> What is being asked
Rewrite the material from its beginning through the line containing "Action: coord(386,560)", replacing "screenshot" with "image" and leaving everything else unchanged, and omit the pictures from your answer.

> Material for this exercise
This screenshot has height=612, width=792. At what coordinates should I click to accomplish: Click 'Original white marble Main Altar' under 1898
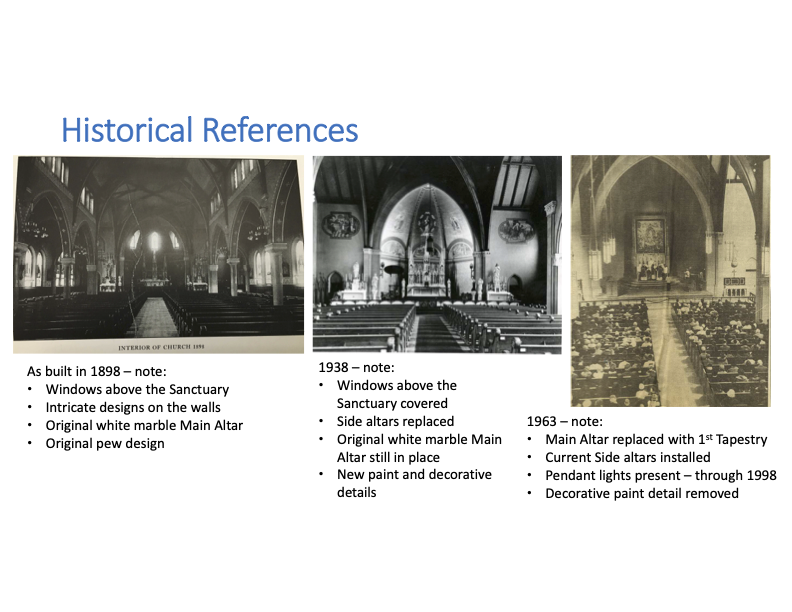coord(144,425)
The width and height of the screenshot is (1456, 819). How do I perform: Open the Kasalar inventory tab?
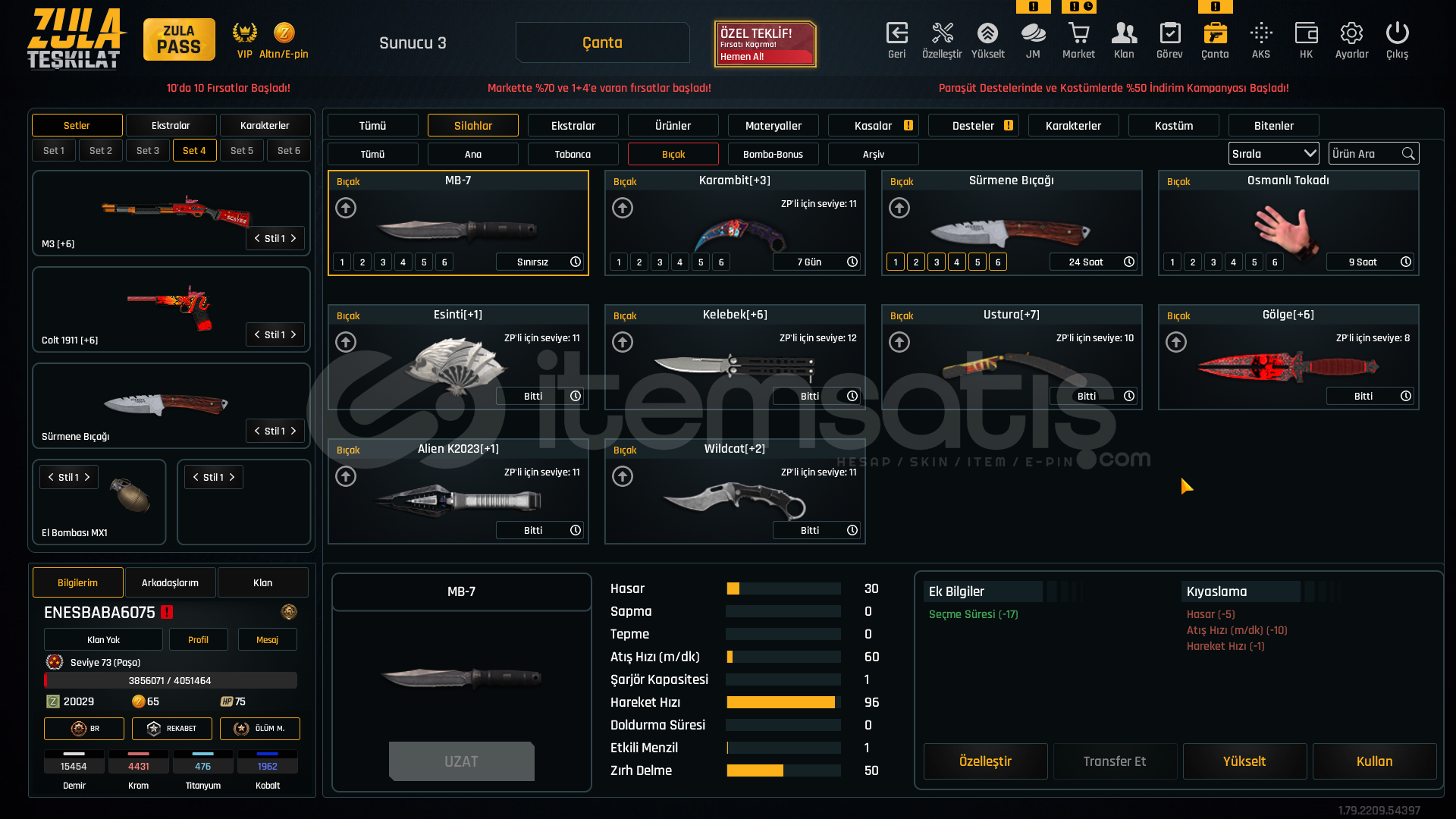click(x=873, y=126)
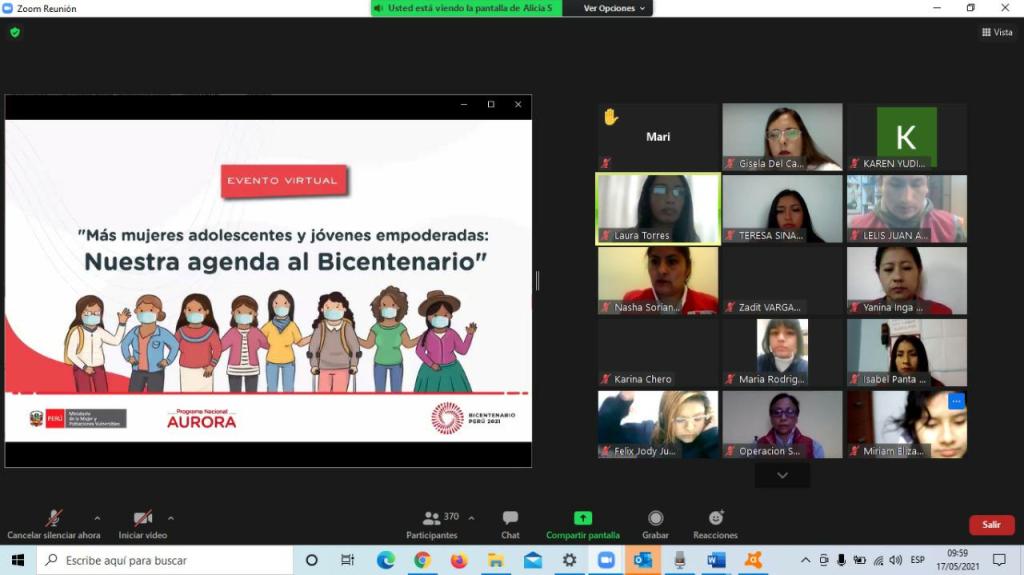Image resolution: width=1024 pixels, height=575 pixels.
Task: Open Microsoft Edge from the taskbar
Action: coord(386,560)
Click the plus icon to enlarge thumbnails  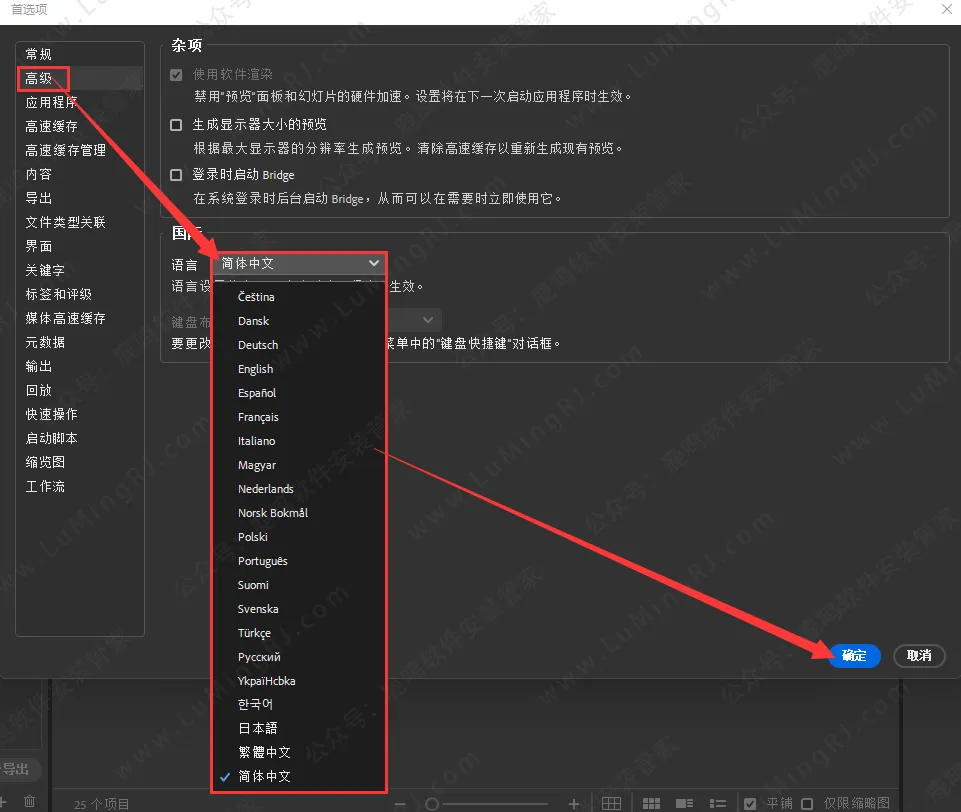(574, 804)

> Complete output
This image has height=612, width=792. At what coordinates should I click to accomplish: Click 'Original white marble Main Altar' under 1898
coord(144,425)
The width and height of the image is (1456, 819). How do I perform: Open the Kasalar inventory tab?
click(x=873, y=126)
Image resolution: width=1024 pixels, height=575 pixels.
Task: Open Microsoft Edge from the taskbar
Action: coord(386,560)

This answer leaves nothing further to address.